3 U.S. soldiers killed in Iraq
BAGHDAD, Iraq — Two U.S. soldiers and a Marine were killed in Iraq, the U.S. military said today, bringing the number of Americans who have died in the country so far this month to 23.
The two American soldiers, assigned to the 89th Military Police Brigade, died when the vehicle they were traveling in was hit by a roadside bomb Thursday in western Baghdad, the U.S. command said. Another soldier was wounded, it added.
The Marine, assigned to Regimental Combat Team 5, died Thursday from wounds suffered in fighting in Anbar province. At least 11 of the 23 American deaths in November were in Anbar province. Most of the others died in the Baghdad area.
At least 105 U.S. forces died in October, the fourth highest monthly toll of the war.
Since the beginning of the war in 2003, 2,843 members of the U.S. military have died, according to an Associated Press count.
In other news, Iraqi security forces said they arrested the head of an al-Qaida cell in a western Iraqi city.
Acting on a tip, Iraqi soldiers descended on a building in the city of Rawah, 175 miles northwest of Baghdad, where they arrested local al-Qaida commander Abu Muhayyam al-Masri, whose name is a pseudonym meaning, "the Egyptian," a Defense Ministry official said.
Two aides, Abu Issam al-Libi, or "the Libyan," and Abu Zaid al-Suri, "the Syrian," were also arrested, along with nine other members of the cell, said the official, who spoke on condition of anonymity because he was not authorized to talk to the media.

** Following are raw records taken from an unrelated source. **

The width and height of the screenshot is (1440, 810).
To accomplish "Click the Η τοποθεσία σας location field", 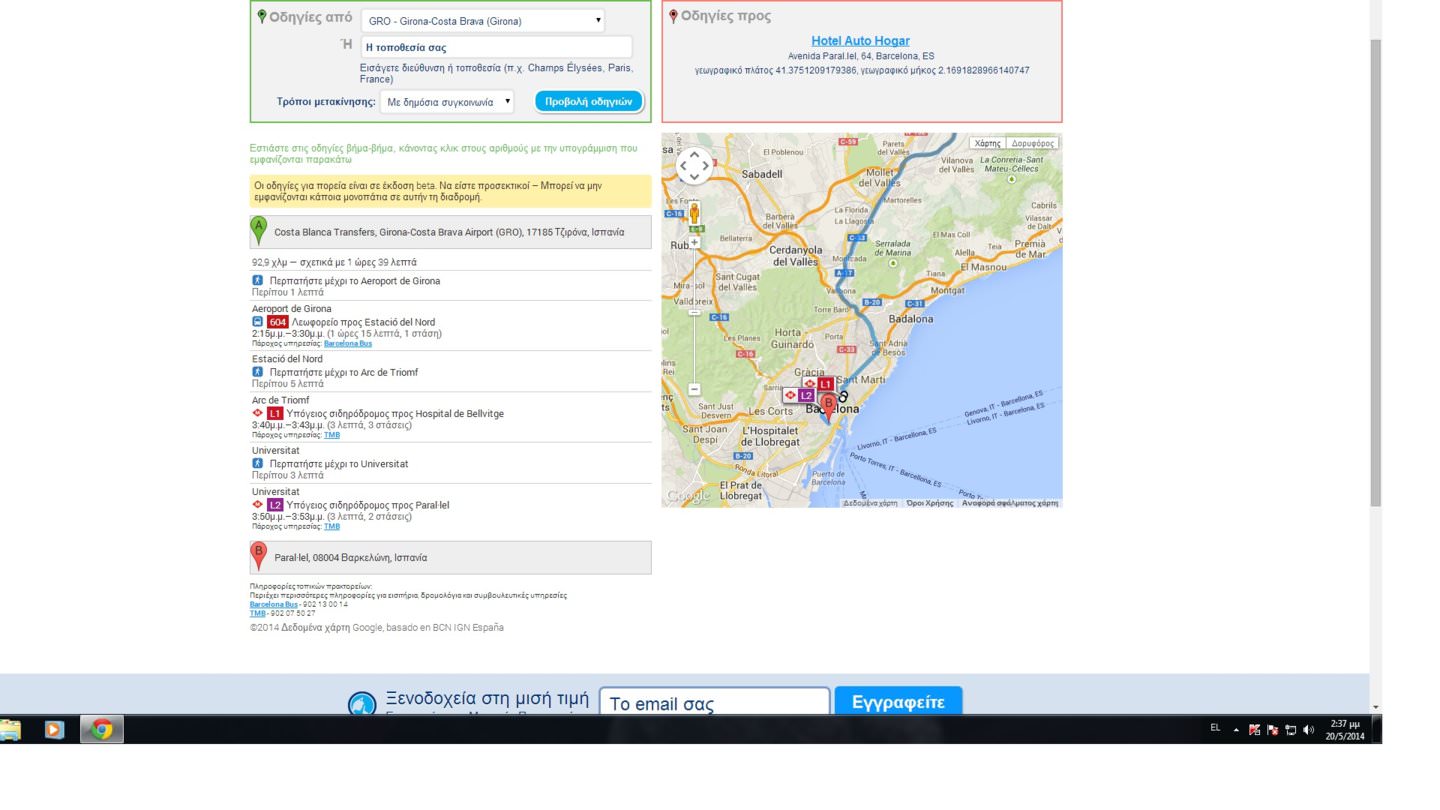I will coord(496,47).
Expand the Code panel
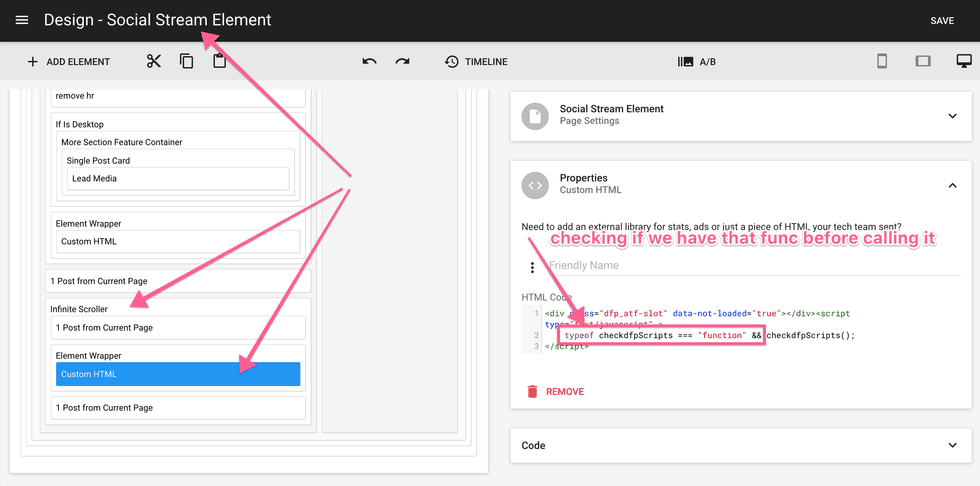The width and height of the screenshot is (980, 486). (952, 445)
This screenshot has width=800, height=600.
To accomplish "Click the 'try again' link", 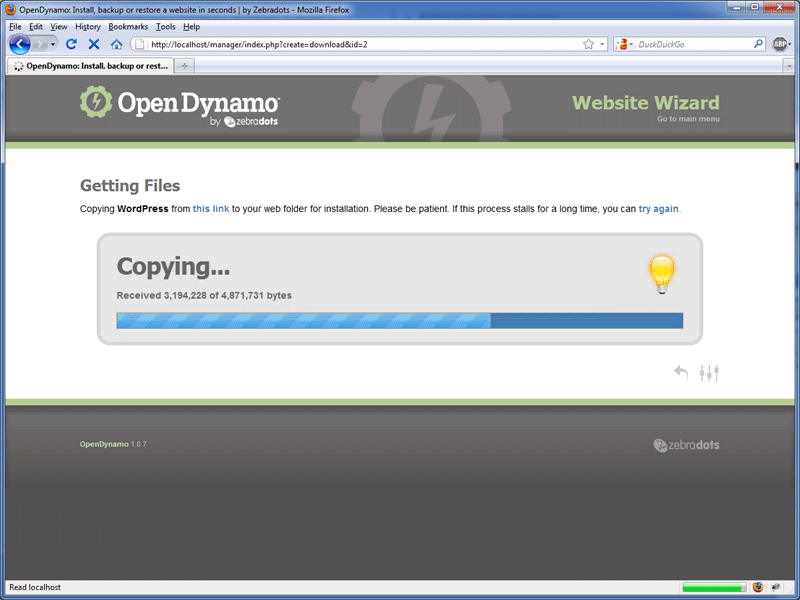I will point(656,209).
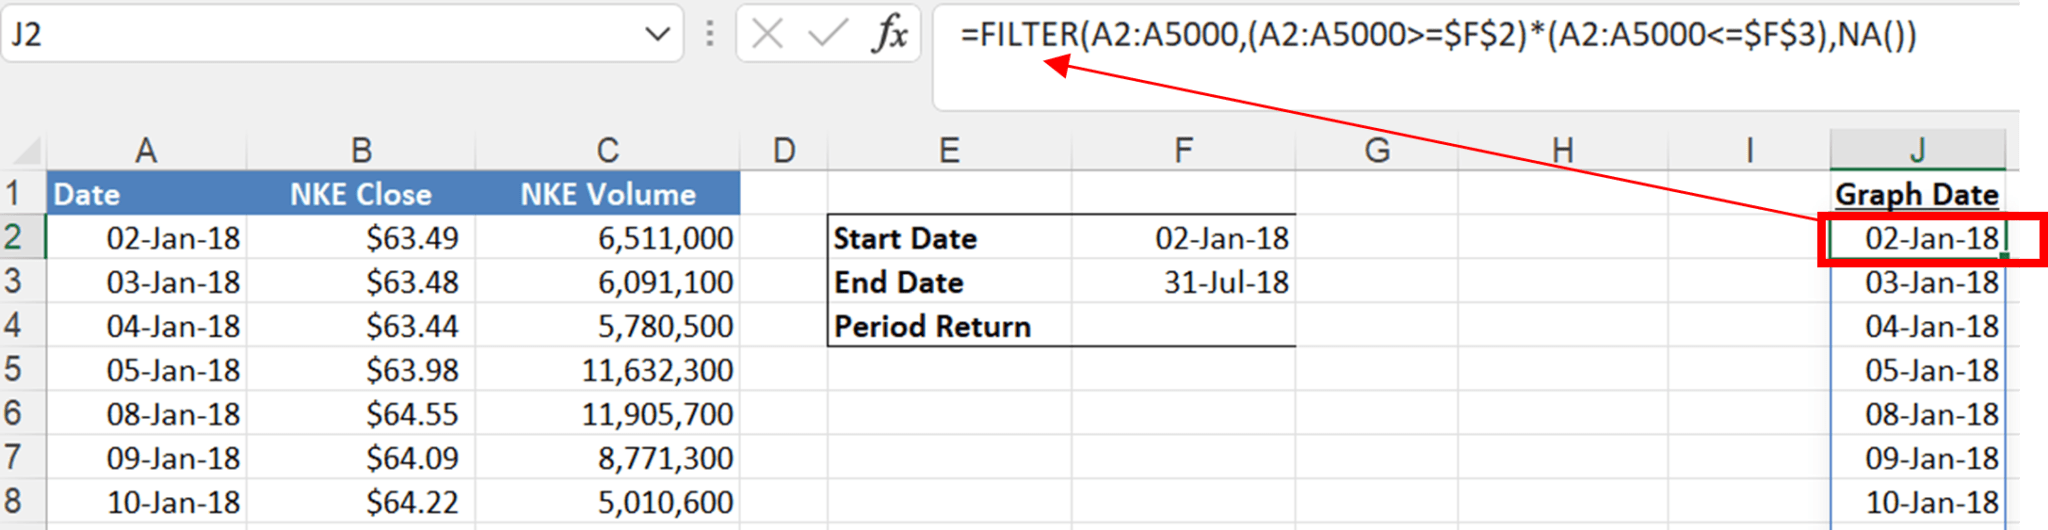Click the three-dot Name Box resize handle
Viewport: 2048px width, 530px height.
pos(710,35)
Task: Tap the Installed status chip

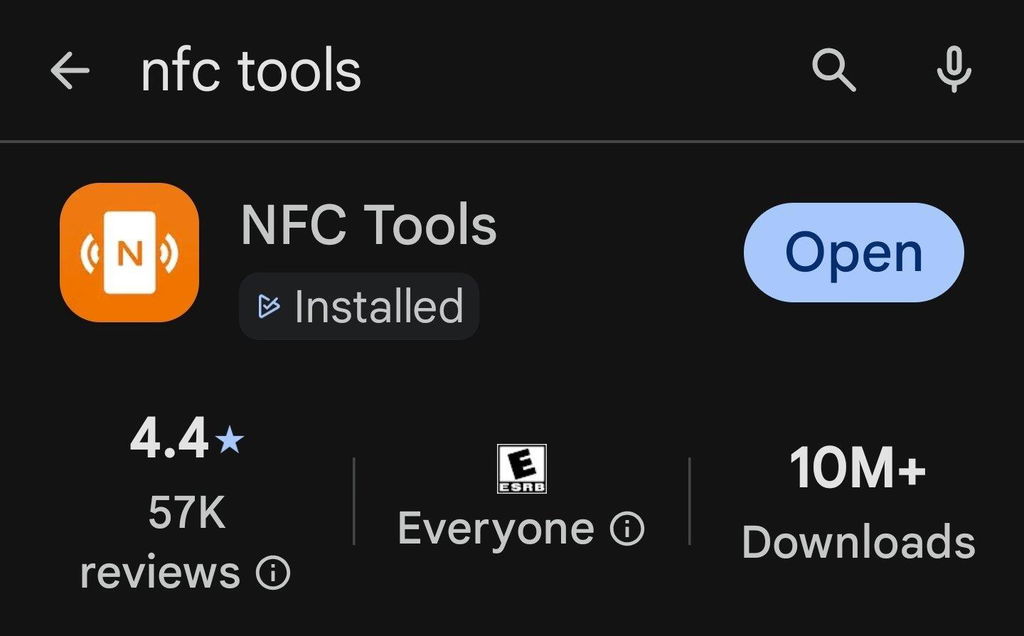Action: 359,306
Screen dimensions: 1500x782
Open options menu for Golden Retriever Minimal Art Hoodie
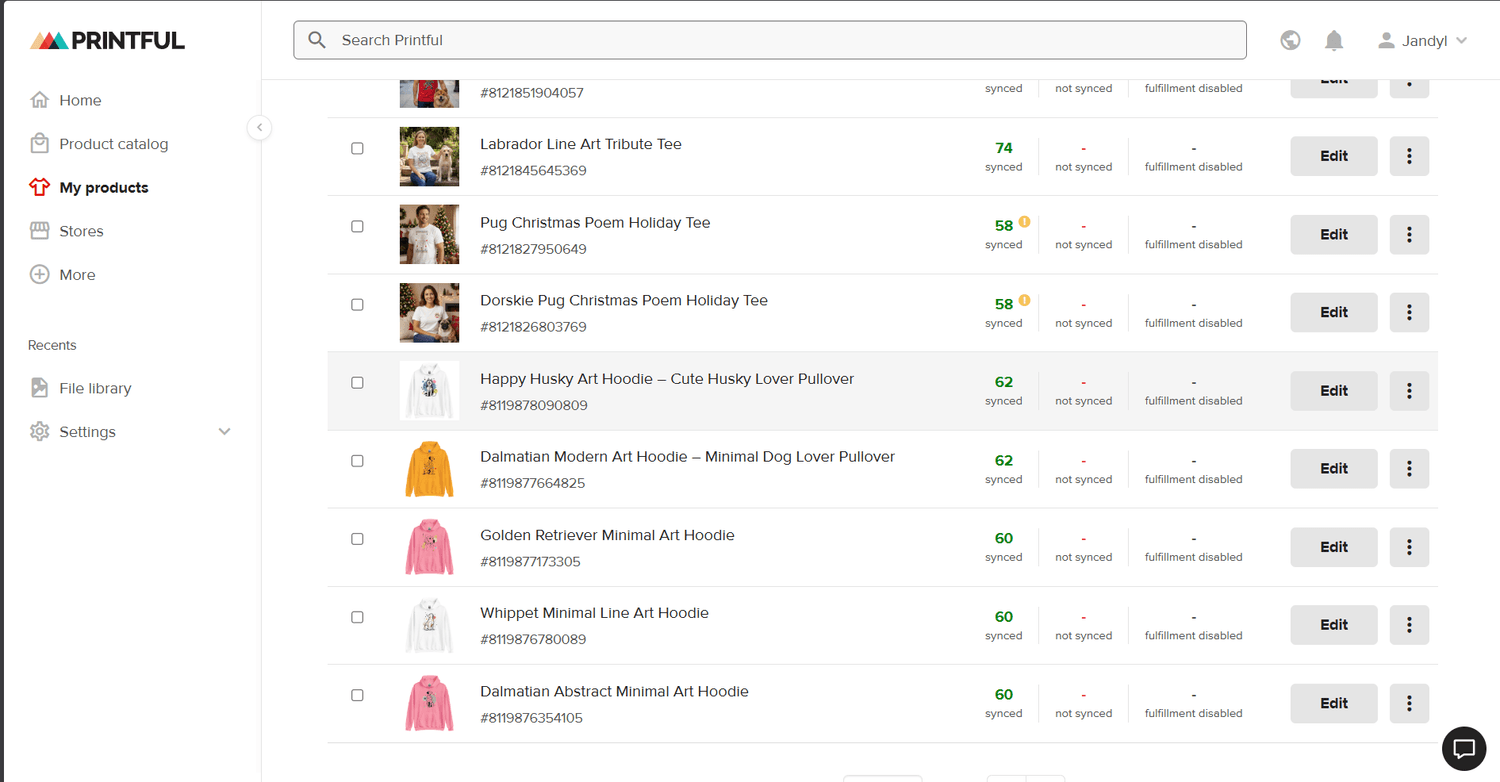tap(1409, 547)
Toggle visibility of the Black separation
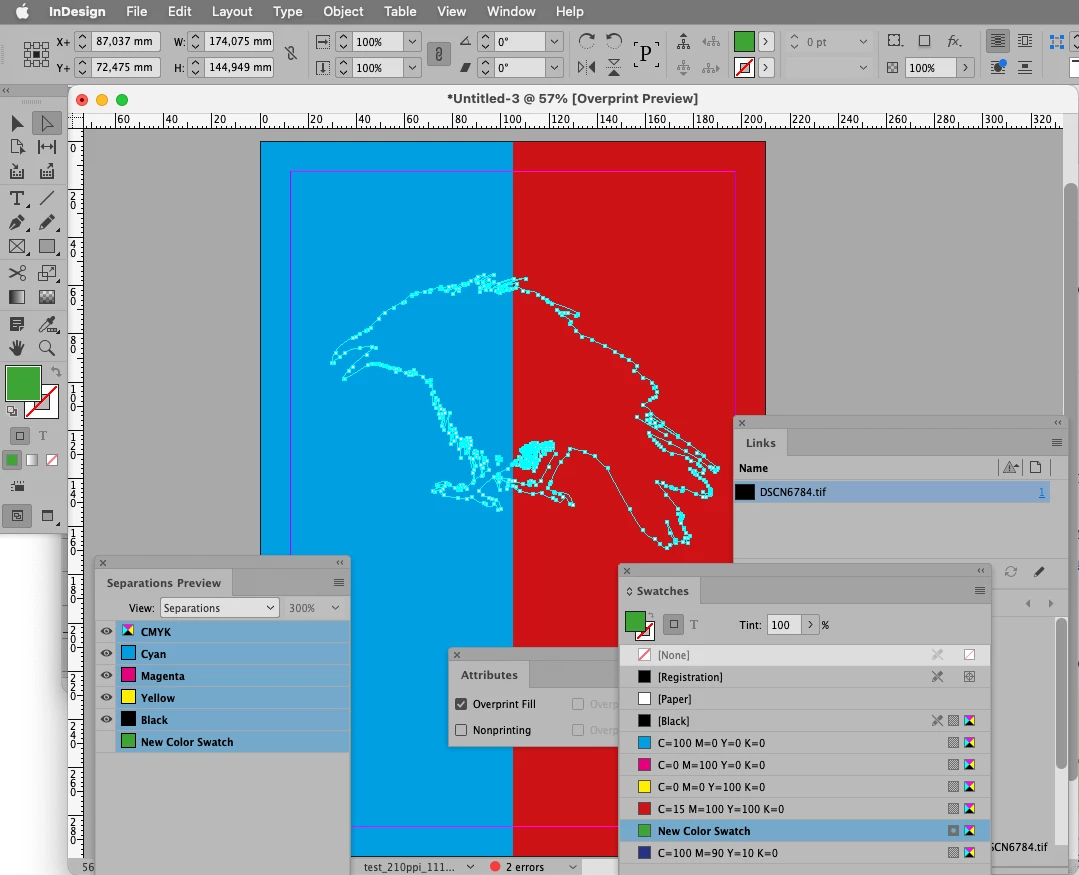 click(x=106, y=720)
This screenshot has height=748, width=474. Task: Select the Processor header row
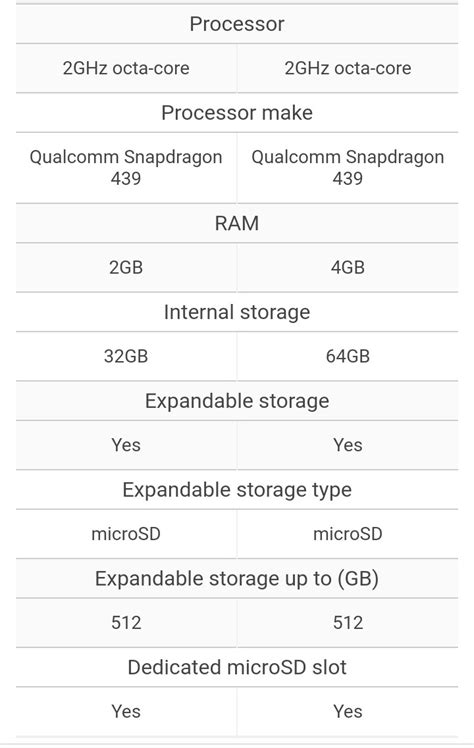237,24
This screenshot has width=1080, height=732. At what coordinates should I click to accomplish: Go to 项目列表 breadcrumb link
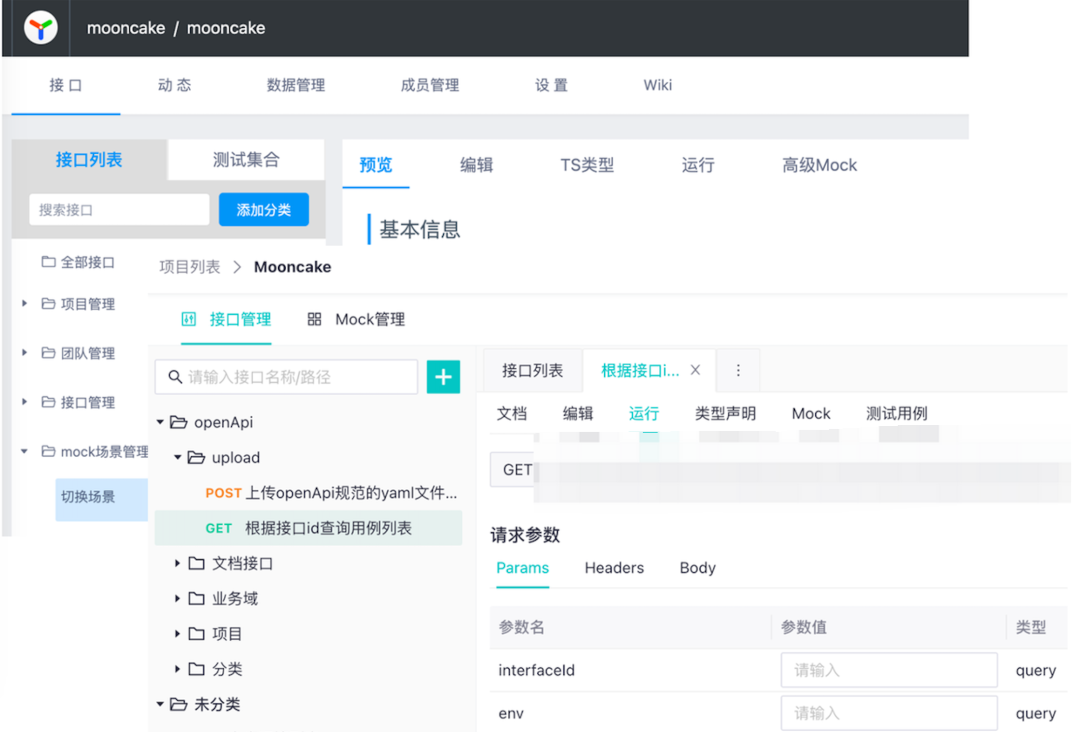[190, 267]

The pseudonyms appeared to mark the men as foreign fighters, thousands of whom are said by Iraq's government to have crossed the porous border with Syria about 55 miles west of Rawah to join the insurgency. There was no official confirmation of their nationality.
The official said al-Suri confessed to organizing at least one suicide bombing in Baghdad. He said the raid also netted a large quantity of weapons.
Rawah lies deep in Anbar province, where Sunni Arab insurgents routinely launch deadly attacks on U.S. and Iraqi forces that show no sign of diminishing in numbers or intensity, more than three years after the U.S. invasion.
The arrests came a day after Iraqi Health Minister Ali al-Shemari estimated 150,000 civilians have been killed in the war — about three times previously accepted estimates of 45,000-50,000 killed in the nearly 44-month-old conflict.
In comments to the AP during a visit to Austria, al-Shemari said he based his figure on an estimate of 100 bodies per day brought to morgues and hospitals — although such a calculation would come out closer to 130,000 in total.
"It is an estimate," al-Shemari said.
Hassan Salem, of the Supreme Council for the Islamic Revolution in Iraq, or SCIRI, said the 150,000 figure included civilians and police, as well as those who were abducted, killed and whose bodies were brought to morgues run by the Health Ministry. SCIRI is Iraq's largest Shiite political organization and holds the largest number of seats in parliament.
No official account for Iraq deaths in the post-invasion conflict has ever been available.